Amnesty International, which has condemned these developments as censorship, reports:
Whilst all media outlets in Crimea were told to re-register under Russian legislation in April 2014, those broadcasting in the Crimean Tatar language have been repeatedly and arbitrarily denied registration. By contrast, many Russian-language media outlets received licenses soon after applying.
So far, only one Crimean Tatar-language media outlet – the newspaper Yeni Dunya – has successfully re-registered. The rest have fallen foul of the registration authority which has used technicalities and unspecified “irregularities” to delay or deny registration.
The well-established Crimean Tatar-language news agency, QHA, was twice refused re-registration, and has not reapplied. ATR, a TV channel that broadcasts in the Crimean Tatar language, has had three applications for a media licence arbitrarily rejected since October 2014. There has been no response to their fourth application.
Lilya Budzhurova, Deputy Director for Information Policy for ATR told Amnesty International that the channel will pull the plug on their broadcasts at 00:01 on 1 April if a licence is not granted.
Kyiv Post adds that ATR TV station, which is still fighting the law, has no plans on moving operations to another country (perhaps to Kiev):
Budzhurova says they don’t know what they would do after April 1, but if they fail to get the registration their work would be prosecuted by Russian authorities. She adds that there is a chance for them to move to Ukraine to continue their work.
Some other countries have already reached out to ATR managers, according to Budzhurova, offering them to continue their work in exile, but it is not an option for them.
“We’re a Crimean Tatar TV channel, we can’t work separated from our nation,” Budzhurova explains. “It’s impossible for us – neither technically – as we have to move some 200 employees then – nor morally.”
However, the management has no plans to give up. Budzhurova says they will file a lawsuit against Russian regulator, because they want to prove the ATR is not a “seditious” channel.
Rallies in support of ATR and other stations facing shutdown have been held in Kiev for days. Today people are reportedly flooding ATR headquarters in Crimea in solidarity with the station:
Retired US General Wesley Clark, who is the former Supreme Allied Commander Europe of NATO, gave a speech yesterday to the Atlantic Council after traveling to Ukraine on a fact-finding mission. He echoed warnings from sources in Kiev which suggested that the Minsk ceasefire, which is largely holding but is violated in specific locations each day, could be shattered sometime in later April or early May. UNIAN reports:
“What is happening now is preparations for a renewed offensive from the east,” and this could take place following Orthodox Easter, on April 12, and most probably before VE Day on May 8,” Clark said, citing multiple local sources he spoke with on a recent fact-finding mission to Ukraine.
…
Clark said it was necessary now to send weapons to Ukraine to get it prepared by the time of the next Russian-backed militant offensive.“It [sending weapons] would not be a provocation, but would have a stabilizing effect, and we must do it now,” Clark said.
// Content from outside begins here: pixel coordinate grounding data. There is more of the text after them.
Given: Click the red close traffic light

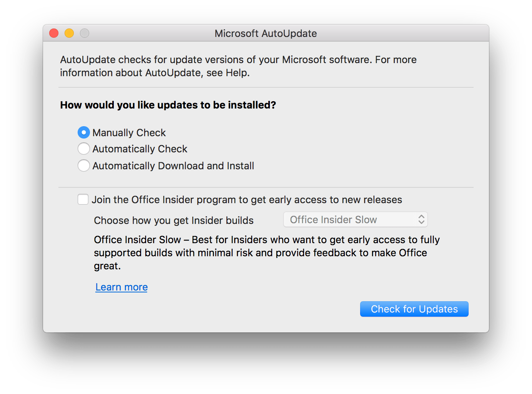Looking at the screenshot, I should (53, 33).
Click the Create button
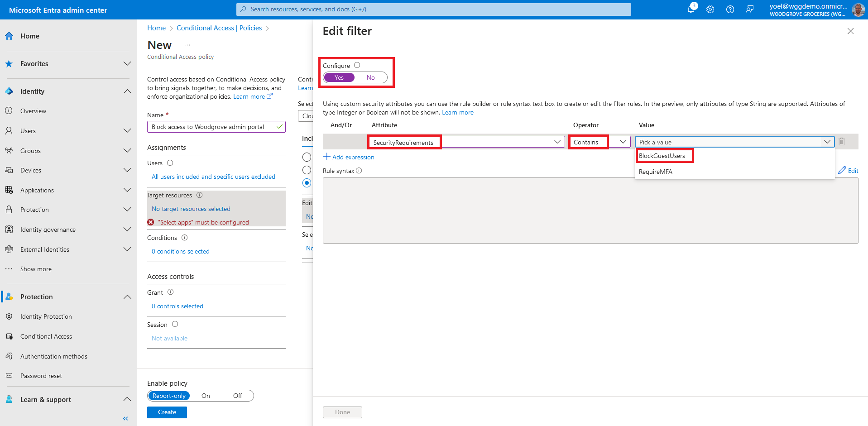Screen dimensions: 868x426 (x=167, y=412)
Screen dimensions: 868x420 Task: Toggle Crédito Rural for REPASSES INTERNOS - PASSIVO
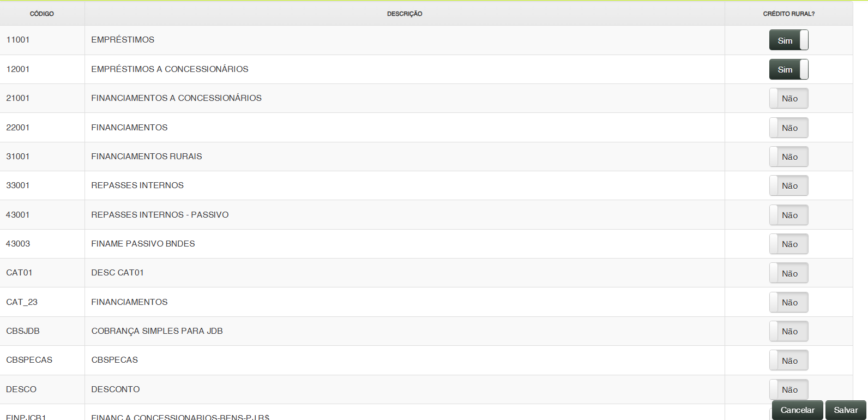[x=788, y=215]
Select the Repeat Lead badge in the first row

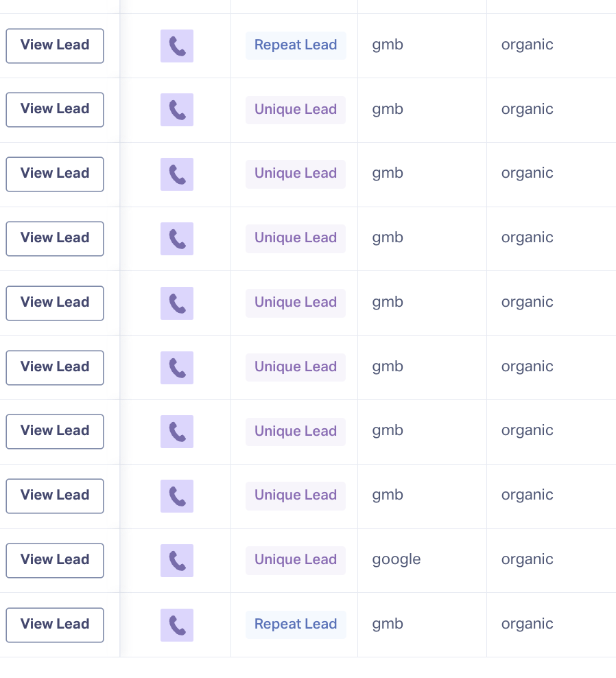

However, he warned that “[Putin’s] objectives could be much broader than Ukraine,” and said there was the possibility of a Russian attack on the Baltic countries and Poland.
The US Naval Institute News added that Clark downplayed the potential risks of arming Ukraine with lethal weapons:
“This is the time we should be providing the assistance” before there is any move against the port city of Mariupol and Kharkiv near the Russian border.
“We’re dealing with the Ukrainian military and not the Iraqi army”—which could use the weapons with American training and assistance, Clark said.
“Promise it, promote it”—to deter further Russian aggression and reassure allies and partners in the region. “It would be like a shot of adrenaline when it comes.” He believes “a lot of it would get into the field quickly.”
Clark said building such a package—which would include Javelin anti-tank weapons, night-vision goggles, better intelligence collection and analysis— would be similar to what the United States provided Israel in its October 1973 war.
Clark’s full comments can be seen here:
Novosti Donbassa reports that Hennadiy Moskal, the governor of the Lugansk region, has appealed to the Ministry of Defence, the chief of the General Staff, the Interior Ministry and the Prosecutor General to tackle what he reports is unacceptable behaviour by some members of the Aidar volunteer battalion (which is subordinate to the MOD and funded by the former governor of Dnipropetrovsk, Ihor Kolomoiskiy).
Moskal alleged that members of the battalion were “continuing to commit crimes in the territory of the Lugansk region.”
He cited some examples:
According to Moskal, on March 16, this year, three drunken Aidar fighters broke down the door of an apartment in Lysychansk and attacked a man who was at home with his wife and son. The soldiers struck the father on the head with an assault rifle, causing multiple injuries, before going out into the street and firing off rounds, causing a panic in the neighbourhood.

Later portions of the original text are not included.